Importing (BYOK) keys & sets 

    When you must bring your own key, import provisions it from caller-supplied material. It's write-only: the reply carries the public half, never the private bytes. Raw --seed-hex is an Ed25519-only shortcut; RSA-2048 and ECDSA P-256/P-384/P-521 imports use PKCS#8 DER private keys.

    # single key - material from a PKCS#8 DER file (or --seed-hex for a raw Ed25519 seed)
    basil --socket /run/basil.sock import --key-id byok.rsa --key-type rsa-2048 --pkcs8-file /run/secrets/rsa.pkcs8.der
    basil --socket /run/basil.sock import --key-id byok.ecdsa --key-type ecdsa-p256 --pkcs8-file /run/secrets/p256.pkcs8.der
    basil --socket /run/basil.sock import --key-id byok.ecdsa384 --key-type ecdsa-p384 --pkcs8-file /run/secrets/p384.pkcs8.der
    basil --socket /run/basil.sock import --key-id byok.imported --key-type ed25519 --seed-hex "$ED25519_SEED_HEX"
    
    # batch (all-or-nothing) from a JSON manifest
    basil --socket /run/basil.sock import-set --file /run/secrets/byok-manifest.json

    Import requires the import op (the operator role; see The policy). Material is bounded by max-payload-size (Limits).

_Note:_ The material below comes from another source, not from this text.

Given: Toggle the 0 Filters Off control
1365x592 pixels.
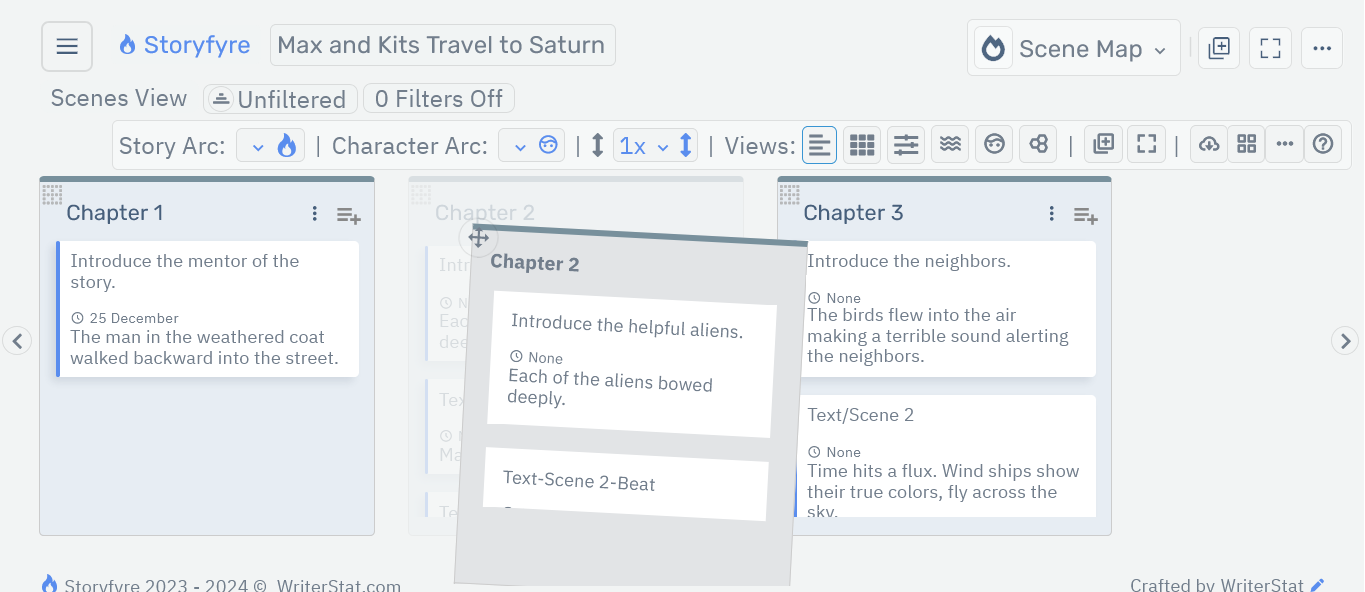Looking at the screenshot, I should tap(438, 98).
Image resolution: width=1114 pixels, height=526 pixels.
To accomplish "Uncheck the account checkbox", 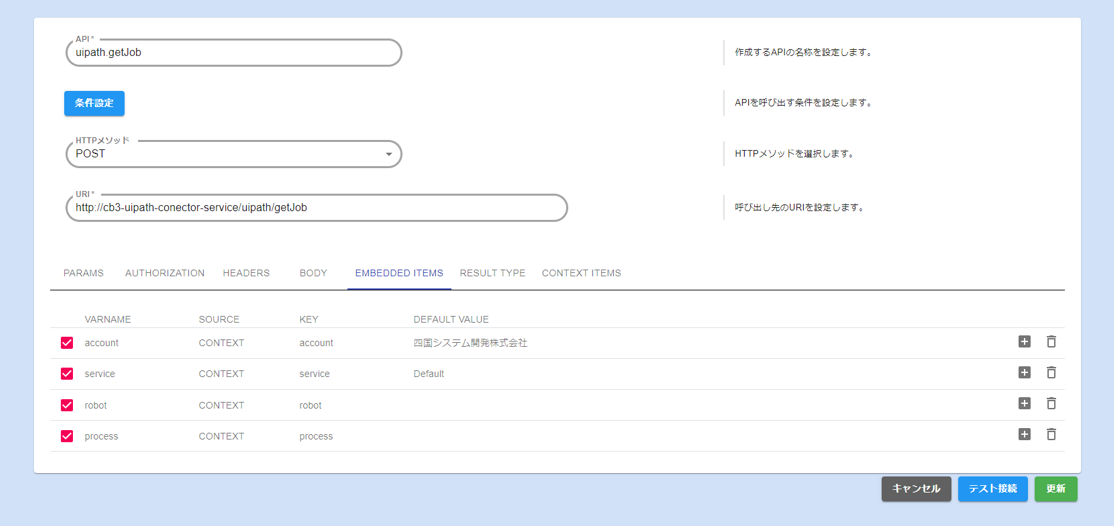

    ⚠️ import-set is all-or-nothing

    A batch import authorizes and applies as a unit: if any one entry is unauthorized or malformed, the whole set is rejected and no key is created. You never end up with a half-applied trust change. Validate the manifest first.

    📝 Note

    import is for transit keys. A value-store (kv2) crypto key or a sealing key is provisioned out of band, not imported through the broker. Basil refuses it explicitly rather than letting a transit import quietly fail on a KV path.